» **What this task involves**: Write out only the lines from the line containing "Click the yellow" to the end of the listing below, both included, exactly as they stand. Drop the pictures.

» **Data in this exercise**:

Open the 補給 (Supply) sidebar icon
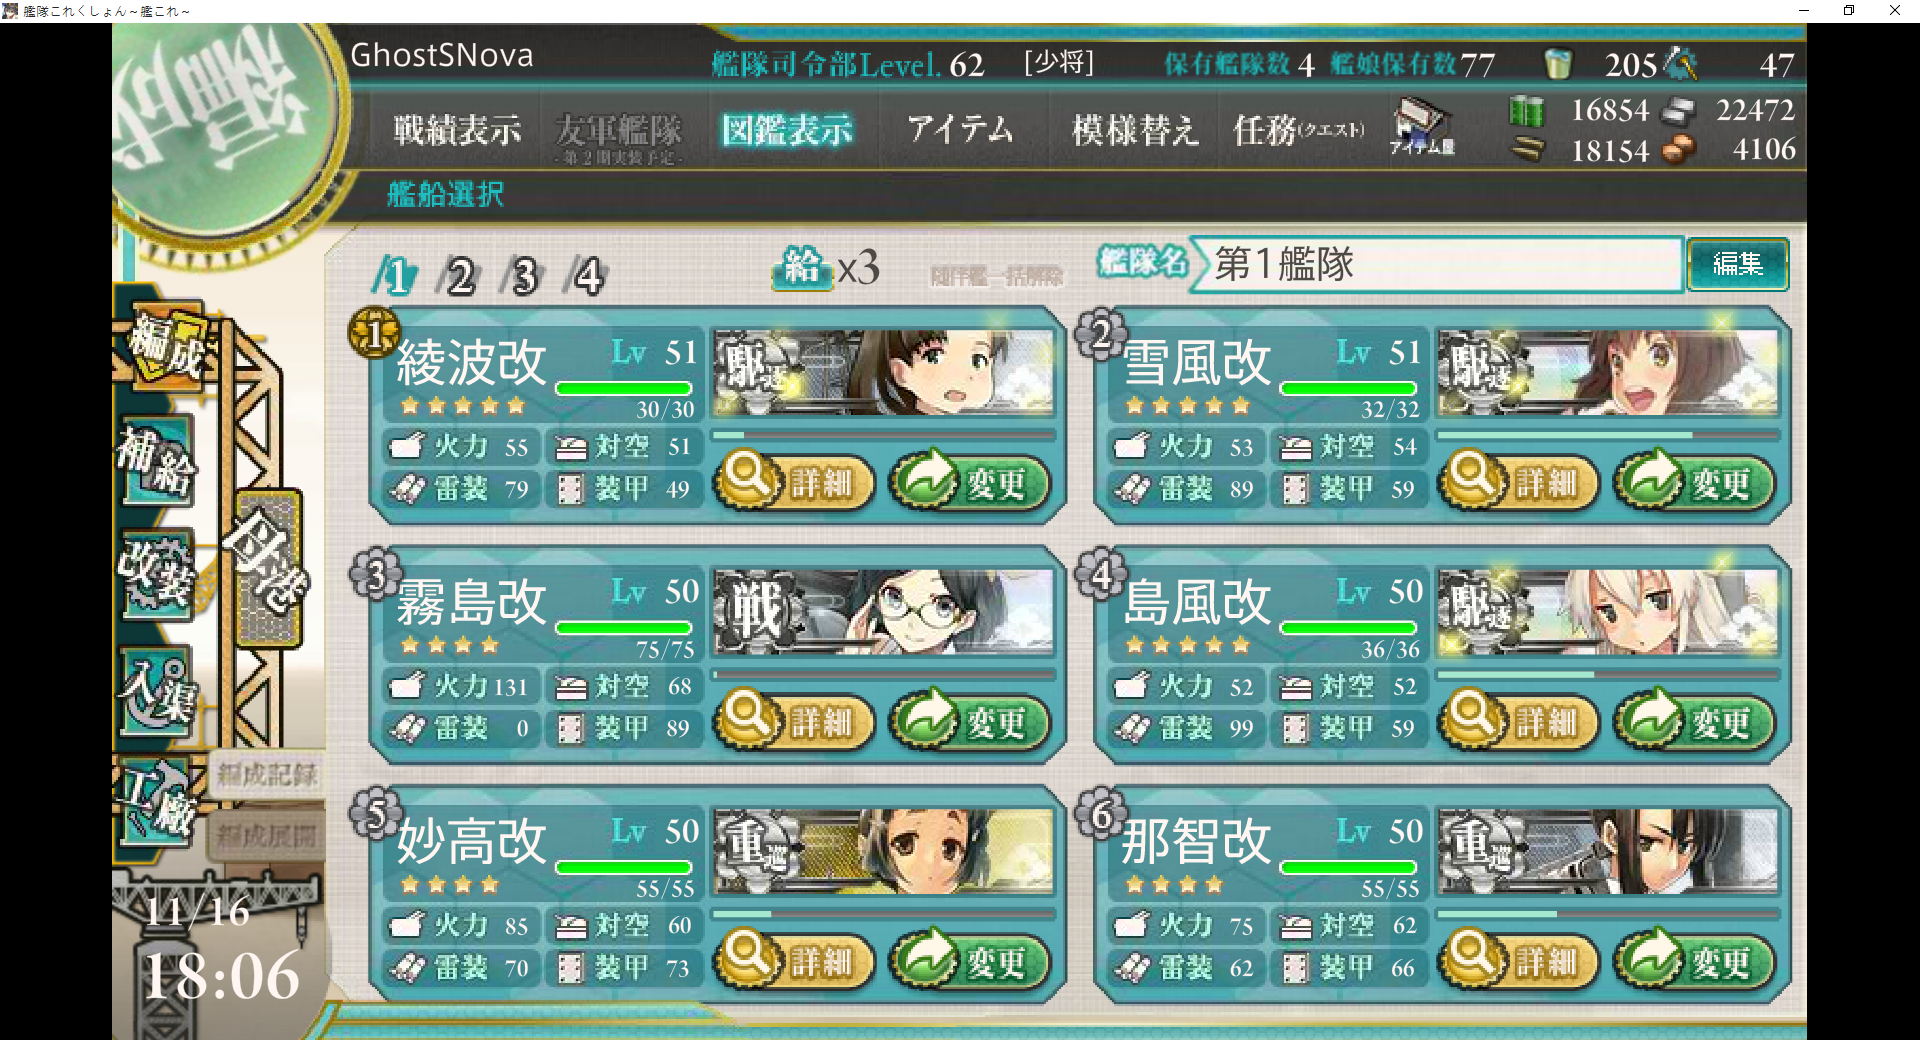This screenshot has width=1920, height=1040. coord(157,461)
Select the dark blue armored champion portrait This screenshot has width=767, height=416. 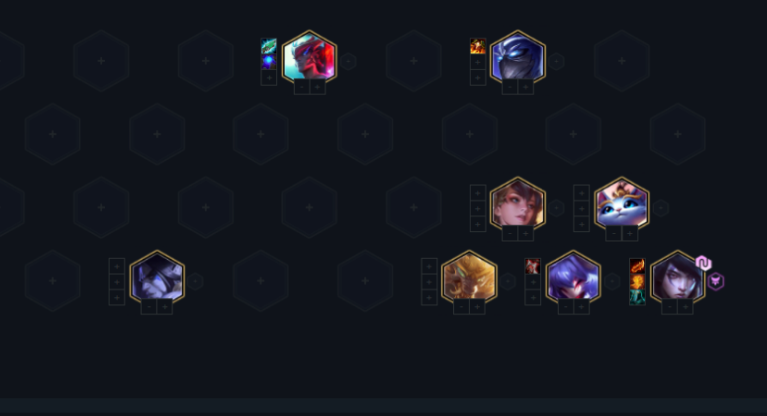click(x=518, y=59)
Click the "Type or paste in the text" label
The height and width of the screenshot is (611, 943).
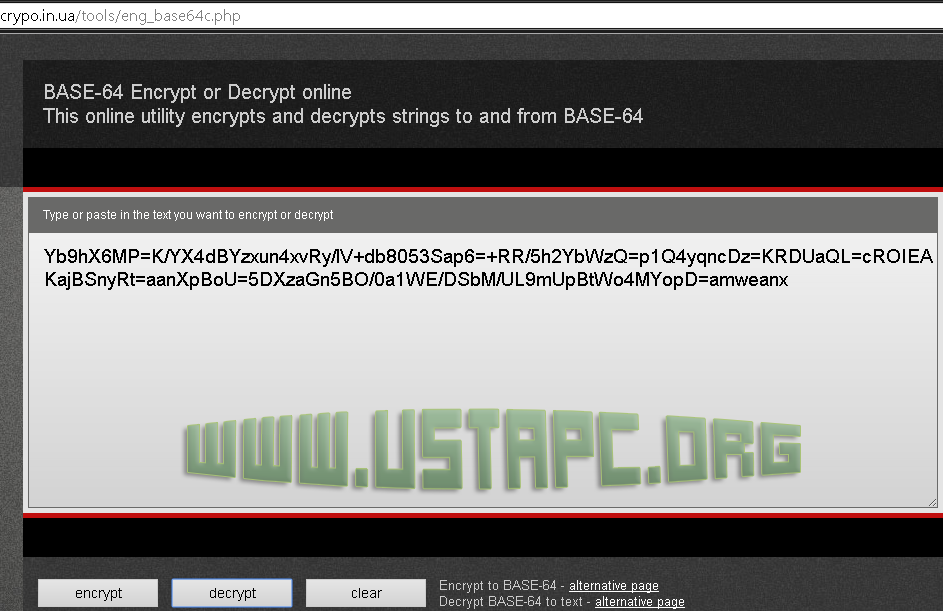pyautogui.click(x=188, y=215)
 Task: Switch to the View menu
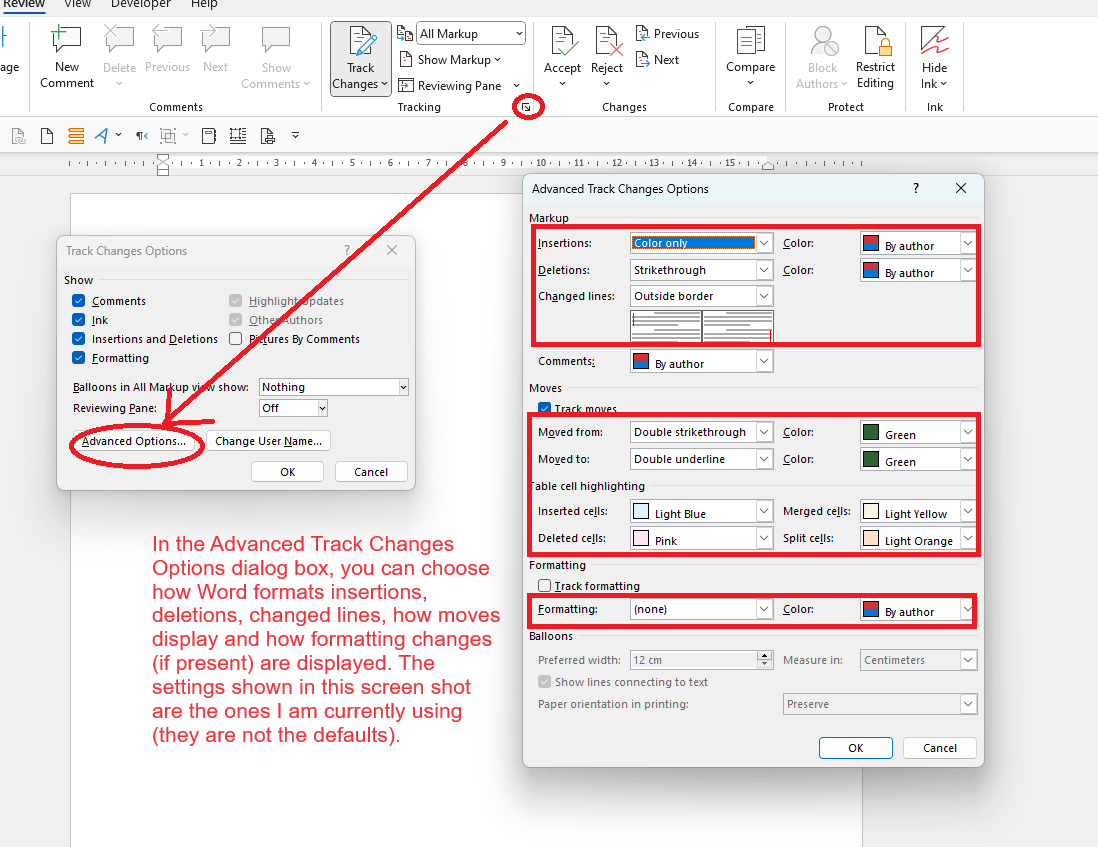(x=77, y=6)
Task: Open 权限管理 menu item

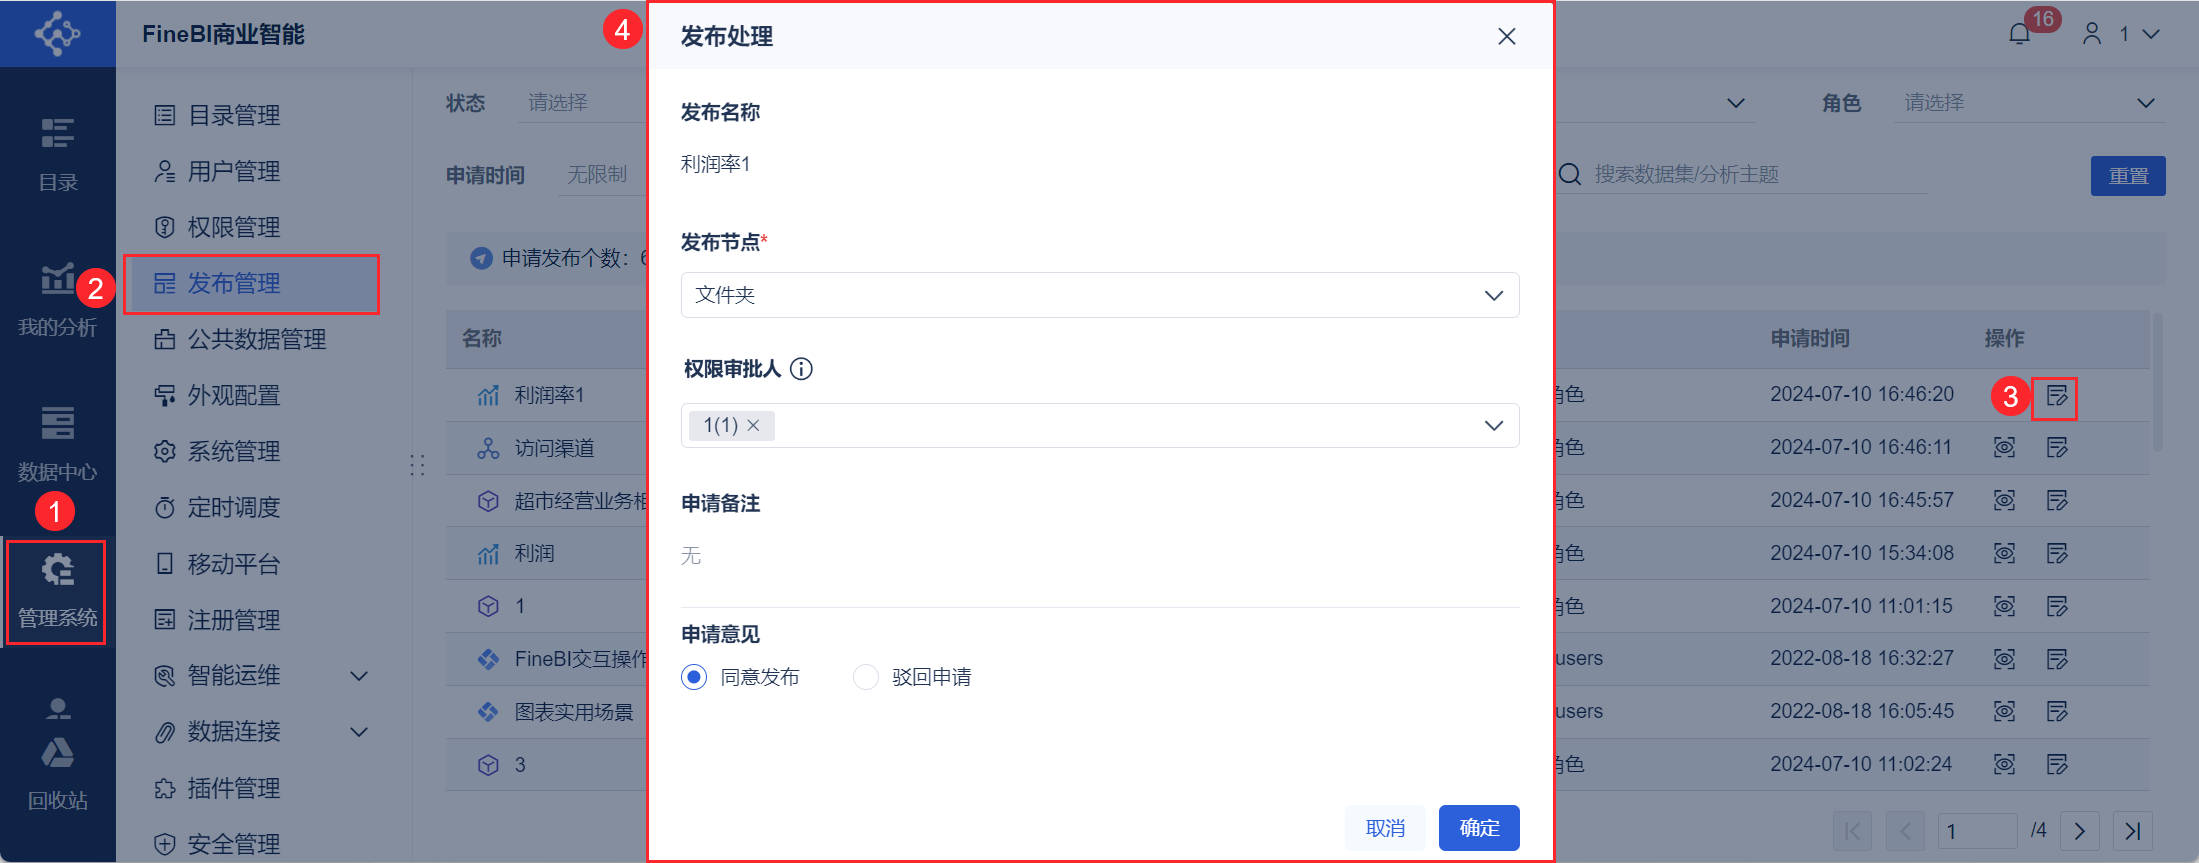Action: click(234, 228)
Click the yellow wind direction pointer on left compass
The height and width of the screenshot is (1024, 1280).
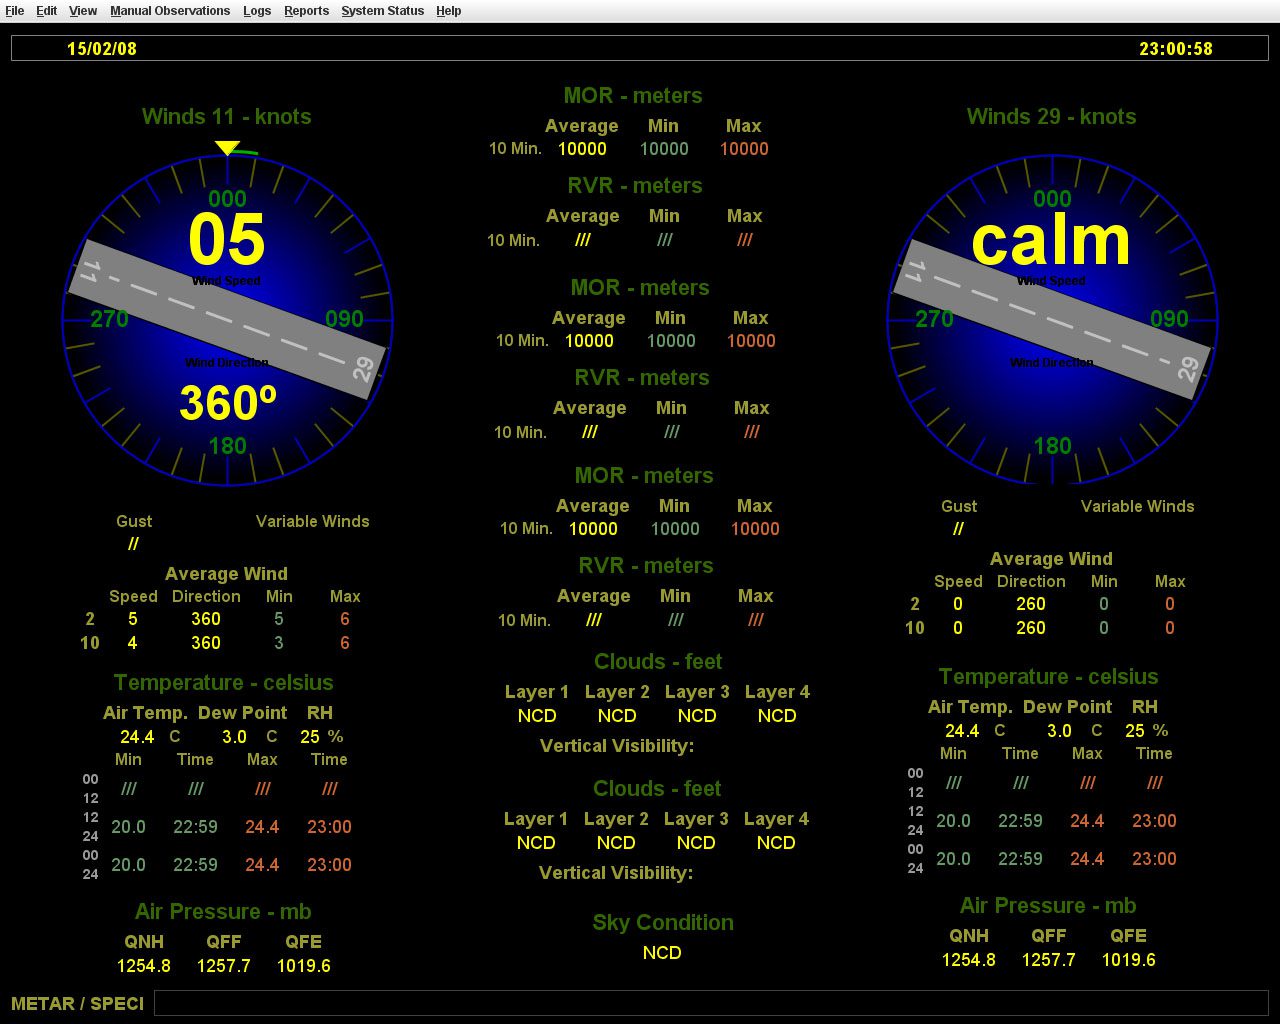click(x=228, y=148)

» **The answer**:
Click the yellow wind direction pointer on left compass
The height and width of the screenshot is (1024, 1280).
click(x=228, y=148)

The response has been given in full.